- [Document extract]
So far we’ve had balloons and celestial bodies as part of this series. Now we move to kites as our flying objects in art, but where do we start? There are so many examples! Probably best, therefore, to start at the beginning.
Arthur Willmore & Thomas Allom, Kite-Flying at Hai-kwan on the Ninth Day of Ninth Moon, from China, in a Series of Views, Displaying the Scenery, Architecture, and Social Habits, of That Ancient Empire, Rev. G. N. Wright, 1843. HubPages.
Kite flying is in fact thousands of years old and hasn’t always been associated with carefree summer days and colorful kite festivals. The first documented reports of kite flying are from Ancient China during the Han Dynasty (206 BCE–220 CE), where they were used in a military capacity, for example, to aid the calculation of distance between one point and another. They were also used to deliver important messages, and sometimes (in a non-military capacity) to deliver romantic ones! The activity of kite flying was slowly disseminated via trade routes to other countries.
Suzuki Harunobu, Woodblock Print of Kite Flying, 1766, The Metropolitan Museum of Art, New York, NY, USA. Museum’s Website.
By the 7th century, kites had arrived in Japan. Here they were initially used by Buddhist monks to ward off evil spirits or to bring good fortune, but it wasn’t until some considerable time later – during the Edo Period (1603–1868) – that kite flying became accessible to the lower classes (those below Samurai). After that, it quickly became a national pastime.
Konrad Kyeser, Rider with a Dragon Kite, Bellifortis, Clm 30150 fol 91v, early 16th century. Medievalists.
The use of kites for both practical and playful reasons spread out through Asia, eventually arriving in Medieval Europe. The image above depicts a rider using a dragon kite as a means to terrify the enemy. This and other interesting technologies of warfare can be found in Konrad Kyeser’sBellifortis, which is an illustrated manual of military technology. In China, flying kites continued to be used for measuring distance, sending signals, and even carrying men, but also for fun. They were also used for kite fishing in Malaysia and kite fighting in India!
Leonardo da Vinci was famous first and foremost as an artist, but he was also an inventor. Above is an image of what is essentially a hang glider. Like a kite, a hang glider relies on the careful reading of air currents and thermal updraughts in order to remain in the air (especially important if you happen to be in one at the time). Was Da Vinci inspired by the kites of his time?
Justus de Gelder, Boys Flying Kites, 1650–1707, Upton House Collection, Warwickshire, UK. Wikimedia Commons (public domain).

- [Stored rows]
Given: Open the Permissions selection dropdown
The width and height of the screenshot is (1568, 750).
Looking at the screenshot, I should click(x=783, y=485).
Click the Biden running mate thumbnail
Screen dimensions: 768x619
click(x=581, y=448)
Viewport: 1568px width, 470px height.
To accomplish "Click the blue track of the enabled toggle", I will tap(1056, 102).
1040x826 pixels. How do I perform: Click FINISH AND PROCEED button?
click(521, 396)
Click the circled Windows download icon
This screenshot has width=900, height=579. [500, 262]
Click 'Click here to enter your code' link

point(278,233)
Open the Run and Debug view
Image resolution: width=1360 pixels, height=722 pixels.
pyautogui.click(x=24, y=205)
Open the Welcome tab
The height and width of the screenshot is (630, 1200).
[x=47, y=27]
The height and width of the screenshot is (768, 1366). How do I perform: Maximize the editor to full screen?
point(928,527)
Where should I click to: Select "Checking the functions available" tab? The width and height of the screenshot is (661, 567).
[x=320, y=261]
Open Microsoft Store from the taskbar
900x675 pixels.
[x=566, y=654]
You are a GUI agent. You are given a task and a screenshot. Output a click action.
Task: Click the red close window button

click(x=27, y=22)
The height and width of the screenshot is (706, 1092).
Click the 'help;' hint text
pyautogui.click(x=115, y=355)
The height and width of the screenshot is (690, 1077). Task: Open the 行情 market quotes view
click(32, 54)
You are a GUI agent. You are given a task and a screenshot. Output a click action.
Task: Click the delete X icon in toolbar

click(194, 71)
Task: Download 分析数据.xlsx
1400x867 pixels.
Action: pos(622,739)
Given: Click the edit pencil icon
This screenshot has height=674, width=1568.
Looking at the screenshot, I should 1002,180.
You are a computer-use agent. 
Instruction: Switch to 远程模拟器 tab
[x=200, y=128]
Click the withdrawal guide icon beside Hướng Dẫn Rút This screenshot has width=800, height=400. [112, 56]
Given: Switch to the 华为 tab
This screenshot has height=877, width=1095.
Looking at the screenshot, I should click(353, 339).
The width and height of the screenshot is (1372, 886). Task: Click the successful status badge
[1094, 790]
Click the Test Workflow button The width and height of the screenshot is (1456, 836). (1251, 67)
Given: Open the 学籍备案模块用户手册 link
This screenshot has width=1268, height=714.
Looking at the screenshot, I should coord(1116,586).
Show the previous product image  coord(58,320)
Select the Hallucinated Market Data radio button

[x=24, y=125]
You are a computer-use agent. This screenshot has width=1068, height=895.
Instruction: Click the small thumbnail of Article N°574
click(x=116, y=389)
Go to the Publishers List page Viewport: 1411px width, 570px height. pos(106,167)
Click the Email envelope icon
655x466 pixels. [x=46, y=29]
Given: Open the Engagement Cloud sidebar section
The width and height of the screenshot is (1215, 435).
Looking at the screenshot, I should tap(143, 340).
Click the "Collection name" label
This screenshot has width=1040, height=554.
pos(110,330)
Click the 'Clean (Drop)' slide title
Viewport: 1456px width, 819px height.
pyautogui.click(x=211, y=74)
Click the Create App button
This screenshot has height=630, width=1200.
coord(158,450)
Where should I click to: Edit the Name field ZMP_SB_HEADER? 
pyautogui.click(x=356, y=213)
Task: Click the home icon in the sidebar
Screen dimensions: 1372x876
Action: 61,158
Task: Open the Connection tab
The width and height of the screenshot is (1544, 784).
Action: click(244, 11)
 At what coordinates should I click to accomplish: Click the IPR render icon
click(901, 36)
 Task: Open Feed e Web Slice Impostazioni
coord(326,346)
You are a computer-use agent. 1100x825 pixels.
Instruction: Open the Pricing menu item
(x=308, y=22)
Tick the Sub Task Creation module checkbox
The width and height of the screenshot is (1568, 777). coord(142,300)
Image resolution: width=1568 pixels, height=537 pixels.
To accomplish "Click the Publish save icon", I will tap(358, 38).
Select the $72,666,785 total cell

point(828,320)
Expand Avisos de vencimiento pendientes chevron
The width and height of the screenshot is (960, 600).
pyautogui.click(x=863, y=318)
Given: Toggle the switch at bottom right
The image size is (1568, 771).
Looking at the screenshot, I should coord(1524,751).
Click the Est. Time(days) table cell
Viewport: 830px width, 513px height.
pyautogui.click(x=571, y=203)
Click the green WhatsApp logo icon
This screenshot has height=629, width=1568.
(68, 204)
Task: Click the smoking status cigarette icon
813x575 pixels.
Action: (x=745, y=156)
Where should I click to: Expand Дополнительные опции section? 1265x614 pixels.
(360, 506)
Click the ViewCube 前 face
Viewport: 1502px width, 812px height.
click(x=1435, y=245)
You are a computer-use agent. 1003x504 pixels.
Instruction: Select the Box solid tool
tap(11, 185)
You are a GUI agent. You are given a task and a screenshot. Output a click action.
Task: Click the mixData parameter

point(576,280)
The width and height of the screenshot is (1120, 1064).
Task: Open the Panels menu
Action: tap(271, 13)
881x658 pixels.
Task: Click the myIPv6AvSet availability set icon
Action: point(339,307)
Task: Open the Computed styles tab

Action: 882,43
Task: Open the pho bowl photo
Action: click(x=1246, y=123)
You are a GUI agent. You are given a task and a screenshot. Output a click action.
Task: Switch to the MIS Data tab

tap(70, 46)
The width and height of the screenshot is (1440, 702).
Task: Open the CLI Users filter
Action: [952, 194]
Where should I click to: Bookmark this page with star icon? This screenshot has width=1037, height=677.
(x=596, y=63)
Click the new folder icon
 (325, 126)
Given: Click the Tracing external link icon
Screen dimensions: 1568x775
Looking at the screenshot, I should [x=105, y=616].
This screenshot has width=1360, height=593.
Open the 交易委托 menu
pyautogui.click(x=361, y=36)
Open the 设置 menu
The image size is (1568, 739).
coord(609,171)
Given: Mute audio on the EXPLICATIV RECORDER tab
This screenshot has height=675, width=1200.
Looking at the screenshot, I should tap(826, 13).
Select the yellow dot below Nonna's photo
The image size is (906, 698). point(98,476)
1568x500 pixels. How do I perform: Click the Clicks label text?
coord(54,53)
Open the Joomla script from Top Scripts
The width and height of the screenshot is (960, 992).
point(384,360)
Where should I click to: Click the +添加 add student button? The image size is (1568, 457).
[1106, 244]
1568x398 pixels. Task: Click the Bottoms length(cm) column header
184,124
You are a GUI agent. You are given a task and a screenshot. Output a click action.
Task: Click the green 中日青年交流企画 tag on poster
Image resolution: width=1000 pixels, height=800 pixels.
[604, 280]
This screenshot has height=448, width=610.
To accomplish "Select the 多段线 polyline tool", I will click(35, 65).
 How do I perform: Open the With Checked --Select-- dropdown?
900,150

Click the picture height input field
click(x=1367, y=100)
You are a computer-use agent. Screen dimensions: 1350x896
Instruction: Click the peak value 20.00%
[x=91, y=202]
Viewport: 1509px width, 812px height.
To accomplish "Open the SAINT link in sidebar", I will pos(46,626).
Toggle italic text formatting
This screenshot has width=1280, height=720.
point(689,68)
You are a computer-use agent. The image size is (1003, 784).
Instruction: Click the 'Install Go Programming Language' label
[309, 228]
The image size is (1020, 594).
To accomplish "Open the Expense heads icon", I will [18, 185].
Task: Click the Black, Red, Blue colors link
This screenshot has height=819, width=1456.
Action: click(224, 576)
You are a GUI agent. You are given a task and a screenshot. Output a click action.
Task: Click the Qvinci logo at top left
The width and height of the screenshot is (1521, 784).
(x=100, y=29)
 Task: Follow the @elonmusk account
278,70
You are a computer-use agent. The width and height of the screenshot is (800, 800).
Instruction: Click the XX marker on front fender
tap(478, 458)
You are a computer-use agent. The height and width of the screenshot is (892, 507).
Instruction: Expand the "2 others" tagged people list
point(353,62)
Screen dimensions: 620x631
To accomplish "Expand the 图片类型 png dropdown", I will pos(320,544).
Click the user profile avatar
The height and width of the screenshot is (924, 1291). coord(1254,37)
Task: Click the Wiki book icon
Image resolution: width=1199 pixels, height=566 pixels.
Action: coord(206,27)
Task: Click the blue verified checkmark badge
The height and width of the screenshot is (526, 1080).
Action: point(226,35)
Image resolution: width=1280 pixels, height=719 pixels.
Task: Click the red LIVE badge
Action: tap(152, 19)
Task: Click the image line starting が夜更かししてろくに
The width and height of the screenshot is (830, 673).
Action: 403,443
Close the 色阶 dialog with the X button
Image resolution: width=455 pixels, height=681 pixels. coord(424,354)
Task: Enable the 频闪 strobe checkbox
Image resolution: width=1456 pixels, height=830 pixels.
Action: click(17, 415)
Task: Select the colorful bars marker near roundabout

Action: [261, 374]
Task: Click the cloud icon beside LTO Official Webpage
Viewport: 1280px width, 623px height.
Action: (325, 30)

- [What the task asks] Using the text on kites in art, decide whether each statement agrees with it. Answer yes or no and quote the deciding words. (a) The earliest documented reports of kite flying come from Ancient China during the Han Dynasty. (b) Kites did not reach Japan until the Edo Period. (c) Bellifortis is described as an illustrated manual of military technology.

- [Expected answer]
(a) Yes: "The first documented reports of kite flying are from Ancient China during the Han Dynasty (206 BCE–220 CE)"
(b) No: "By the 7th century, kites had arrived in Japan."
(c) Yes: "an illustrated manual of military technology"